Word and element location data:

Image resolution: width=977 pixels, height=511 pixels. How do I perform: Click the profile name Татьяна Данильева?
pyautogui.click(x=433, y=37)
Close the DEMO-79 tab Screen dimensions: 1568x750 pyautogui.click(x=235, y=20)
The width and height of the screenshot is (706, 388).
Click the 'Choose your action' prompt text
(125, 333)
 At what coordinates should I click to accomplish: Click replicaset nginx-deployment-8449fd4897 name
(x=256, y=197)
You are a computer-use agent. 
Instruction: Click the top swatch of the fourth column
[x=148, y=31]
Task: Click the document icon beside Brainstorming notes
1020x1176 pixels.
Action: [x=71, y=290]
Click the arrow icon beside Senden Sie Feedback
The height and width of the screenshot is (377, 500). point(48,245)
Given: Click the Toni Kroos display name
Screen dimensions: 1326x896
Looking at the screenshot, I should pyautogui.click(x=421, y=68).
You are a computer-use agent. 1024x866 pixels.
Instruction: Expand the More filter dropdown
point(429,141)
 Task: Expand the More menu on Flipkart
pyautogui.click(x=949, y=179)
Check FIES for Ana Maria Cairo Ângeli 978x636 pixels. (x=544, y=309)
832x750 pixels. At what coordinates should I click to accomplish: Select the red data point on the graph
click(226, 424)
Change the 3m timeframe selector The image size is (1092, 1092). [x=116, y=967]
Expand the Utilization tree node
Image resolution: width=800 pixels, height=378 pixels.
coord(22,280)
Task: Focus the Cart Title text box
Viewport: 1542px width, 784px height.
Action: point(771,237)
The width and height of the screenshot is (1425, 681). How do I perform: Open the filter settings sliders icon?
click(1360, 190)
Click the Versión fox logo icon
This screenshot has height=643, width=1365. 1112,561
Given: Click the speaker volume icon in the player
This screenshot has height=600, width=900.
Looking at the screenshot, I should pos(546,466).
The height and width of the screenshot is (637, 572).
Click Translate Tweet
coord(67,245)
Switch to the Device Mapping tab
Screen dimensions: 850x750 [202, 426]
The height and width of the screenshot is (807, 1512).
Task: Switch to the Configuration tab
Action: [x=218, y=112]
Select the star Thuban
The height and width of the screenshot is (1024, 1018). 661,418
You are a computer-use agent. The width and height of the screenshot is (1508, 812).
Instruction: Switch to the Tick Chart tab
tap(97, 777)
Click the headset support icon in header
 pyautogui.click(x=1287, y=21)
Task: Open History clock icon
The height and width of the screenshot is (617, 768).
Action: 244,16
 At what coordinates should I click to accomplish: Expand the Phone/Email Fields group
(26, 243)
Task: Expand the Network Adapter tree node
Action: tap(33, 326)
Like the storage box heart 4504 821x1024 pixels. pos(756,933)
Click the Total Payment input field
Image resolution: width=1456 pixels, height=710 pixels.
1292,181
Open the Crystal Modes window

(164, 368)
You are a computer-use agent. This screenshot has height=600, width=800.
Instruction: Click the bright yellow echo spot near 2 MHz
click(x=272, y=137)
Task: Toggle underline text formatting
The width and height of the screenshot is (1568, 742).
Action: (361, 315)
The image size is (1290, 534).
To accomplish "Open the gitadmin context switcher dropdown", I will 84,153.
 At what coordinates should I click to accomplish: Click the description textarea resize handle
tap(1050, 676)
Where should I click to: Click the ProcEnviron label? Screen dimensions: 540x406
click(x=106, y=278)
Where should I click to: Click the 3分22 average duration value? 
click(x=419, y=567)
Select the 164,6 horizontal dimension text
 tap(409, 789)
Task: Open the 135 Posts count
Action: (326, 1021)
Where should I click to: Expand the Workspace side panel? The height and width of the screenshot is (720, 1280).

What is being asked: Copy every line of the material above without any change.

Problem solution:
Image resolution: width=977 pixels, height=511 pixels. How do I perform: Click the profile name Татьяна Данильева?
pyautogui.click(x=433, y=37)
Close the DEMO-79 tab Screen dimensions: 1568x750 pyautogui.click(x=235, y=20)
The width and height of the screenshot is (706, 388).
Click the 'Choose your action' prompt text
(125, 333)
 At what coordinates should I click to accomplish: Click replicaset nginx-deployment-8449fd4897 name
(x=256, y=197)
You are a computer-use agent. 
Instruction: Click the top swatch of the fourth column
[x=148, y=31]
Task: Click the document icon beside Brainstorming notes
1020x1176 pixels.
Action: [x=71, y=290]
Click the arrow icon beside Senden Sie Feedback
The height and width of the screenshot is (377, 500). point(48,245)
Given: Click the Toni Kroos display name
Screen dimensions: 1326x896
Looking at the screenshot, I should pyautogui.click(x=421, y=68).
You are a computer-use agent. 1024x866 pixels.
Instruction: Expand the More filter dropdown
point(429,141)
 Task: Expand the More menu on Flipkart
pyautogui.click(x=949, y=179)
Check FIES for Ana Maria Cairo Ângeli 978x636 pixels. (x=544, y=309)
832x750 pixels. At what coordinates should I click to accomplish: Select the red data point on the graph
click(226, 424)
Change the 3m timeframe selector The image size is (1092, 1092). [x=116, y=967]
Expand the Utilization tree node
Image resolution: width=800 pixels, height=378 pixels.
coord(22,280)
Task: Focus the Cart Title text box
Viewport: 1542px width, 784px height.
Action: point(771,237)
The width and height of the screenshot is (1425, 681). How do I perform: Open the filter settings sliders icon?
click(1360, 190)
Click the Versión fox logo icon
This screenshot has height=643, width=1365. 1112,561
Given: Click the speaker volume icon in the player
This screenshot has height=600, width=900.
Looking at the screenshot, I should pos(546,466).
The height and width of the screenshot is (637, 572).
Click Translate Tweet
coord(67,245)
Switch to the Device Mapping tab
Screen dimensions: 850x750 [202, 426]
The height and width of the screenshot is (807, 1512).
Task: Switch to the Configuration tab
Action: [x=218, y=112]
Select the star Thuban
The height and width of the screenshot is (1024, 1018). 661,418
You are a computer-use agent. The width and height of the screenshot is (1508, 812).
Instruction: Switch to the Tick Chart tab
tap(97, 777)
Click the headset support icon in header
 pyautogui.click(x=1287, y=21)
Task: Open History clock icon
The height and width of the screenshot is (617, 768).
Action: 244,16
 At what coordinates should I click to accomplish: Expand the Phone/Email Fields group
(26, 243)
Task: Expand the Network Adapter tree node
Action: tap(33, 326)
Like the storage box heart 4504 821x1024 pixels. pos(756,933)
Click the Total Payment input field
Image resolution: width=1456 pixels, height=710 pixels.
1292,181
Open the Crystal Modes window

(164, 368)
You are a computer-use agent. This screenshot has height=600, width=800.
Instruction: Click the bright yellow echo spot near 2 MHz
click(x=272, y=137)
Task: Toggle underline text formatting
The width and height of the screenshot is (1568, 742).
Action: (361, 315)
The image size is (1290, 534).
To accomplish "Open the gitadmin context switcher dropdown", I will 84,153.
 At what coordinates should I click to accomplish: Click the description textarea resize handle
tap(1050, 676)
Where should I click to: Click the ProcEnviron label? Screen dimensions: 540x406
click(x=106, y=278)
Where should I click to: Click the 3分22 average duration value? 
click(x=419, y=567)
Select the 164,6 horizontal dimension text
 tap(409, 789)
Task: Open the 135 Posts count
Action: (326, 1021)
Where should I click to: Expand the Workspace side panel? The height and width of the screenshot is (720, 1280).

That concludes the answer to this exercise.